Distillation vs. brewingRe: HERB - citing, ahem, newage mater ials in handouts...

Knaus, Robert F. robert.knaus at unisys.com
Mon May 8 12:00:59 PDT 2000


Brewing is a process of fermentation, which is not a direct chemical
reaction but a biochemical one.
It involves the use of a yeast culture.
Fermentation cannot produce high alcohol content (wines top out around 20 -
30 % I believe) because when they get any higher the alcohol kills the yeast
and production stops.
Distillation is the process of increasing the alcoholic content through a
chemical means (freezing is the simplest, but fractional distillation also
highly favored - this involves essentially boiling off the non-alcoholic
parts).
In most of the US (and here in Texas to be sure) both are regulated.
Brewing is allowed for home manufacture as long as it is not sold, and only
limited quantities are made (presumably for home use).  Distillation, being
by nature a more dangerous process - both in the methods and in the products
- is verboten without a license.
Brewing licenses are fairly expensive.  Distilling licenses are
prohibitively so.
There are several breweries and wineries in Texas, there has been exactly
one (1) distillery - and that within the last year.
Since Texas has had these same laws (or variations upon) for quite some
time, these numbers indicate that the laws intent has been fulfilled.
Distillation (at least legal distillation) has been more or less squashed.

Al-yesari
(darn it, distillation is period for me - my culture did name it!)

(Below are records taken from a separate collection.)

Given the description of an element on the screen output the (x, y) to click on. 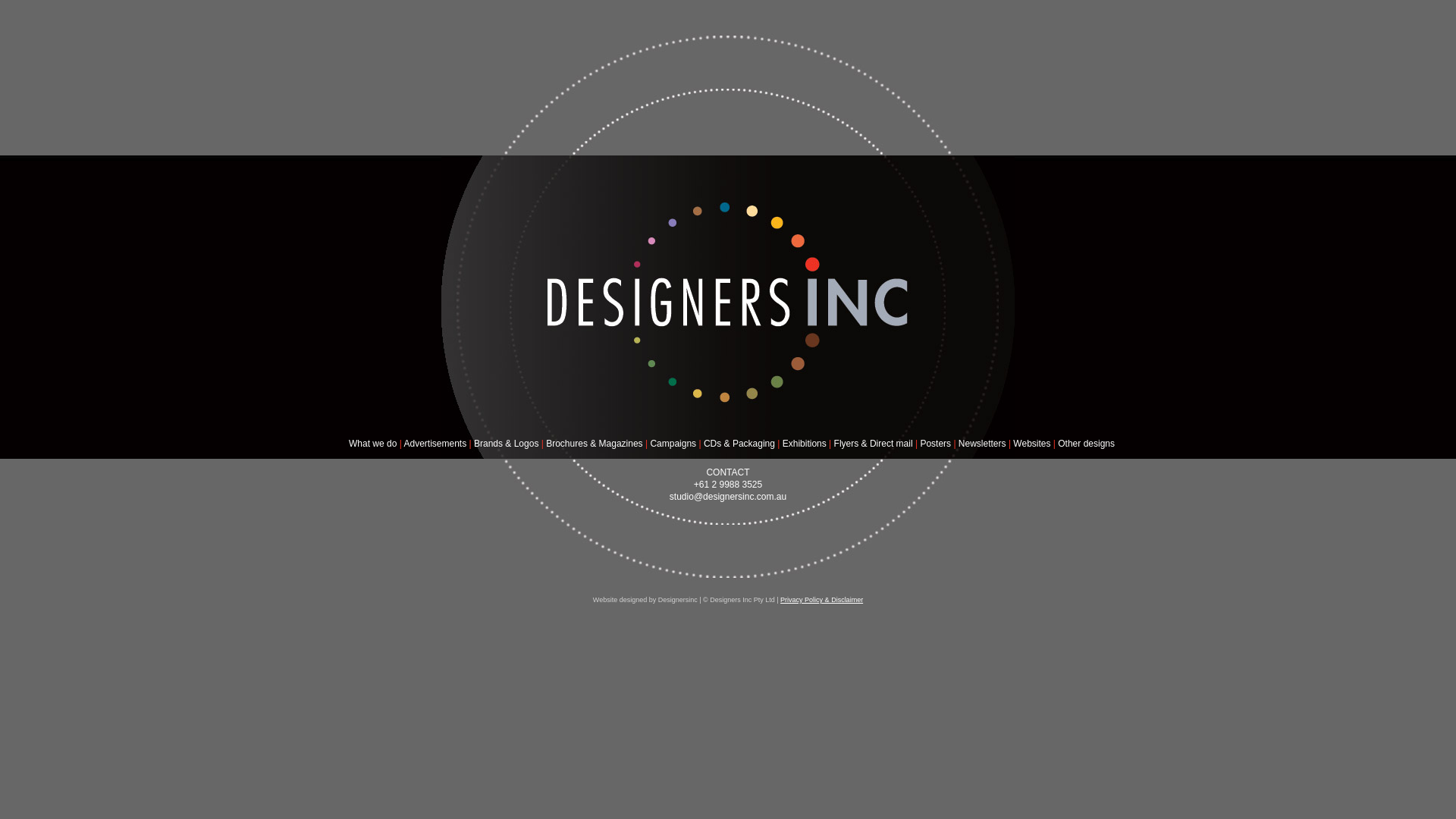
Exhibitions Element type: text (804, 443)
Websites Element type: text (1031, 443)
Campaigns Element type: text (672, 443)
Privacy Policy & Disclaimer Element type: text (821, 599)
studio@designersinc.com.au Element type: text (727, 496)
Other designs Element type: text (1085, 443)
Newsletters Element type: text (982, 443)
Brands & Logos Element type: text (505, 443)
CDs & Packaging Element type: text (739, 443)
Posters Element type: text (934, 443)
Advertisements Element type: text (434, 443)
Brochures & Magazines Element type: text (594, 443)
What we do Element type: text (372, 443)
Flyers & Direct mail Element type: text (873, 443)
Given the description of an element on the screen output the (x, y) to click on. 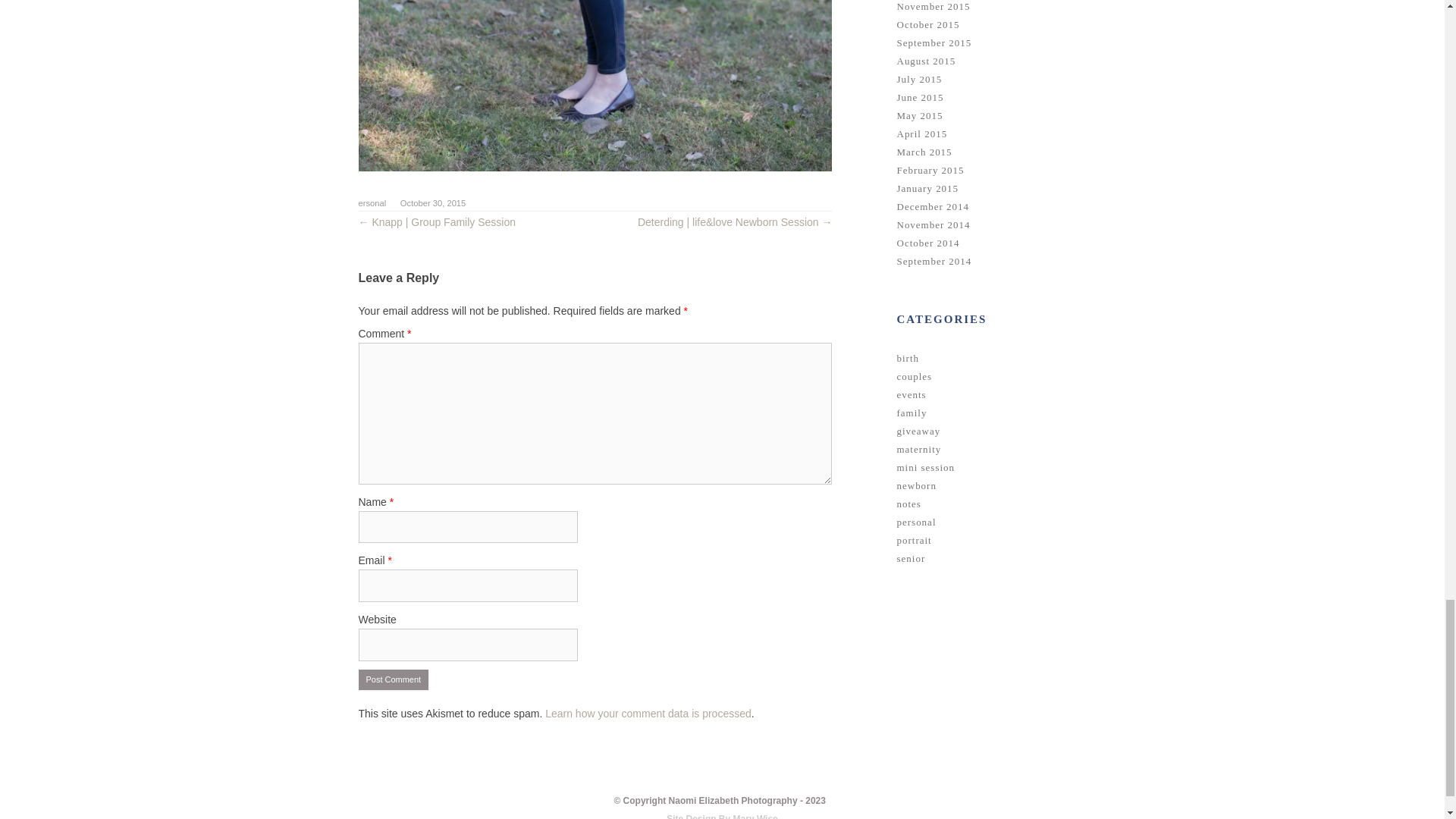
October 30, 2015 (432, 203)
Post Comment (393, 680)
Post Comment (393, 680)
7:18 pm (432, 203)
personal (369, 203)
Learn how your comment data is processed (647, 713)
Given the description of an element on the screen output the (x, y) to click on. 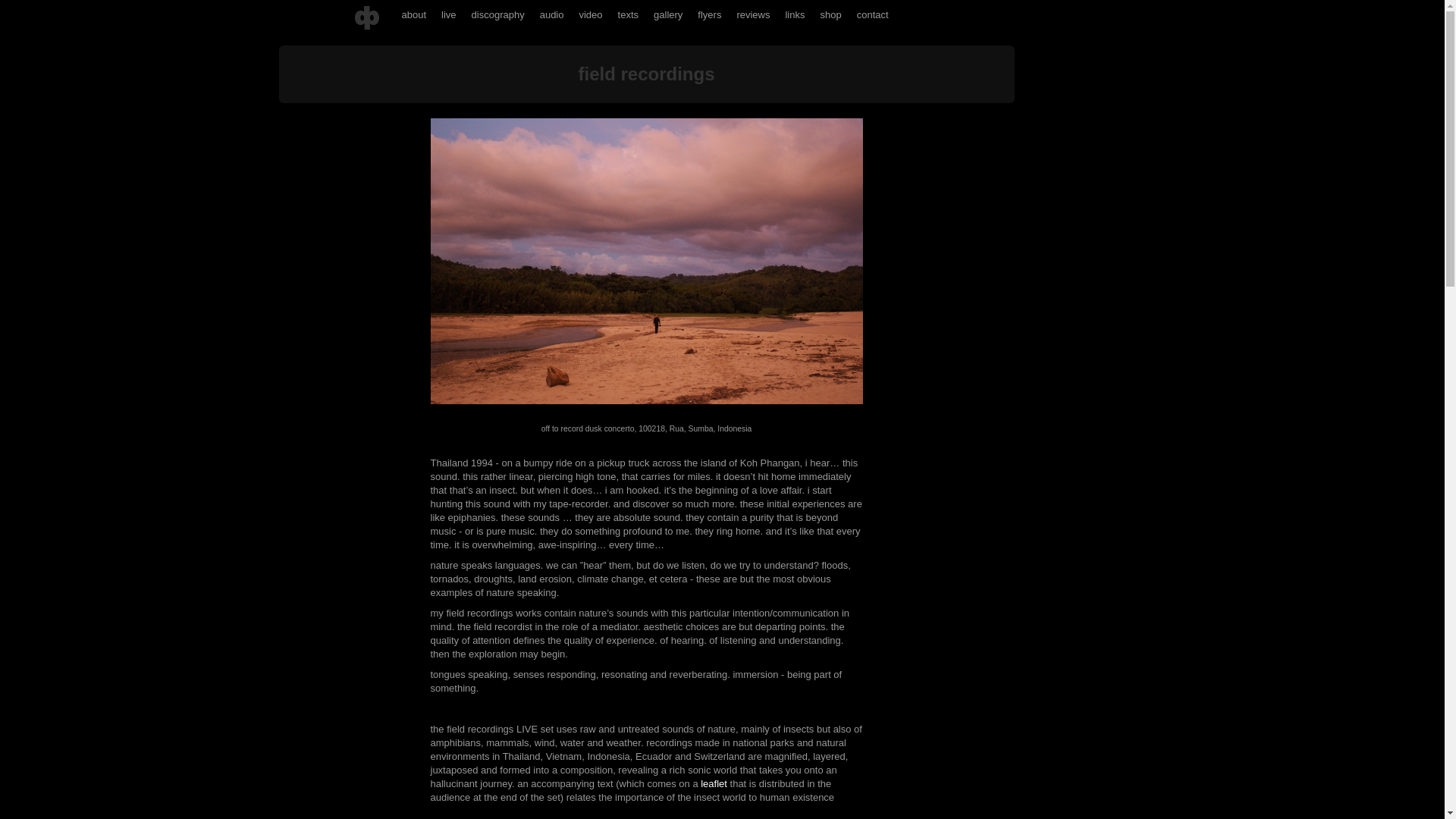
contact (872, 15)
about (413, 15)
leaflet (713, 783)
shop (830, 15)
flyers (709, 15)
video (590, 15)
discography (498, 15)
reviews (753, 15)
texts (628, 15)
photo by Viviana Druga (646, 260)
audio (552, 15)
gallery (668, 15)
links (794, 15)
live (448, 15)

-----Original Message-----
From: Mary Temple [mailto:noxcat at hotmail.com]
Sent: Monday, May 08, 2000 1:32 PM
To: herbalist at ansteorra.org
Subject: Distillation vs. brewingRe: HERB - citing, ahem, newage
materials in handouts...


Because brewing and distillation are different processes. From an alcohol 
standpoint, one usually distills something that is already alcoholic, 
thereby making it more alcoholic. Alcohol being a toxic drug, it is highly 
regulated.

Lady Katerine Rowley
Bryn Gwlad, Ansteorra
mka
Mary K. Temple
Austin, Texas (where we've had several alcohol poisoning deaths in the past 
couple of years.)

>Now a ? for you.  You said:
>
><<
>it is illegal in
>the US to
>make sweet waters by distillation
>(because of the alcohol
>component),
> >>
>?  People can brew their own mead, wine, etc. for their own
>use, so why not this?  Please enlighten me.